Die Obergrenze für die Betriebstemperatur liegt bei Standardhydraulikzylindern bei 80 °C.

Das liegt an der Wahl der Dichtungen, die meist aus den Elastomerwerkstoffen Polyurethan (PU), Polytetrafluorethylen (PTFE) oder Acrylnitril-Butadien-Kautschuk (NBR) bestehen.

Mit temperaturbeständigeren Dichtungswerkstoffen wie Fluorkautschuk (FKM) kann eine höhere maximale Betriebstemperatur in Sonderfällen von bis zu 200 °C erreicht werden.

Kurze Hübe führen zu einem sehr geringen Ölaustausch in den Zylinderkammern und damit zur Erwärmung des Druckmediums, die auch die Dichtungen negativ beeinflusst.

Der daraus resultierende mangelnden Ölaustausch erhöht die Ölverschmutzung (z. B. durch Abrieb) bzw. reduziert die Öladditivierung.

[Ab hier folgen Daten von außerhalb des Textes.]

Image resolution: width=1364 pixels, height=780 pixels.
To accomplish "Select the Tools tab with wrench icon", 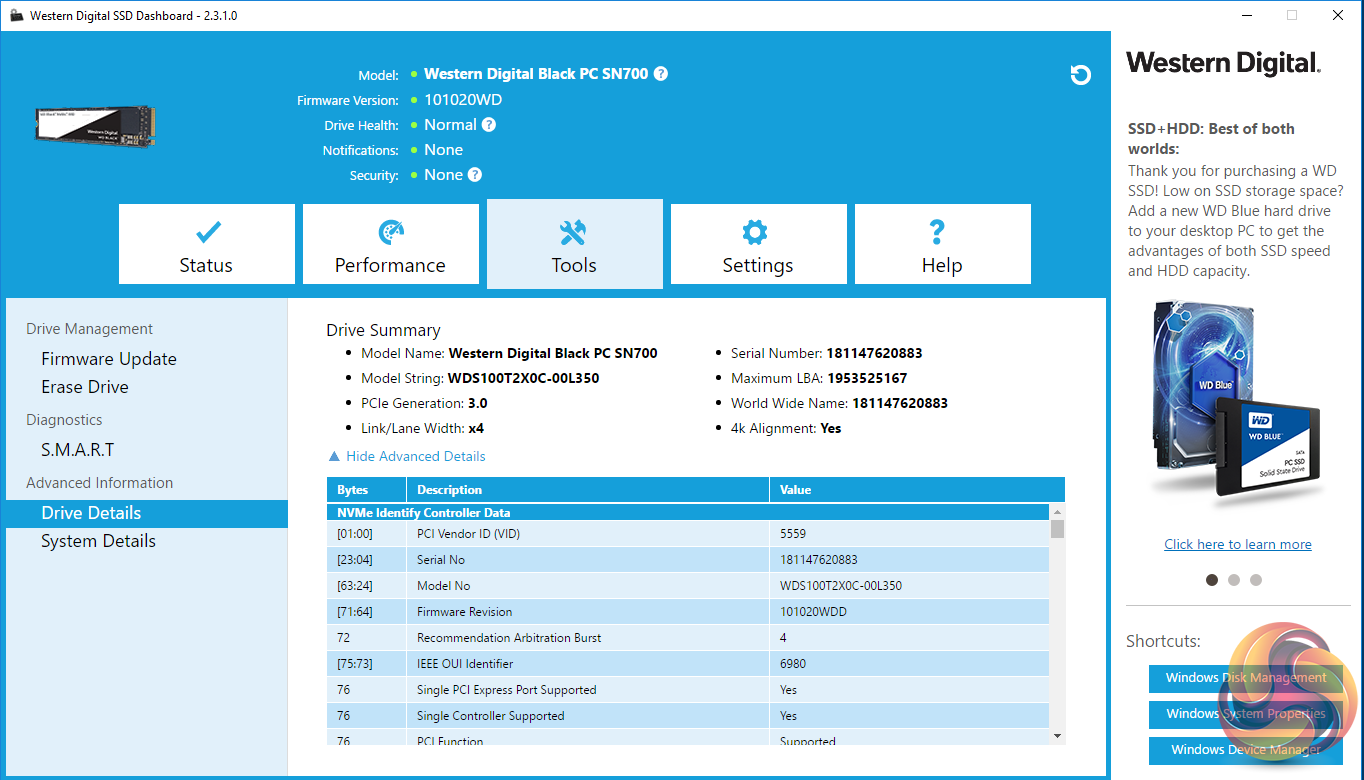I will point(574,245).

Beim Betrieb von Hydraulikzylindern auftretenden Temperaturen ist darauf zu achten, dass alle konstruktiven Elemente für diese Temperatur ausgelegt sind.

Dazu gehören nicht nur Dichtungen, Führungen, Schalter etc., sondern auch die Druckflüssigkeit selbst. Zudem muss die Verträglichkeit der Druckflüssigkeit mit den Dichtungswerkstoffen geprüft werden.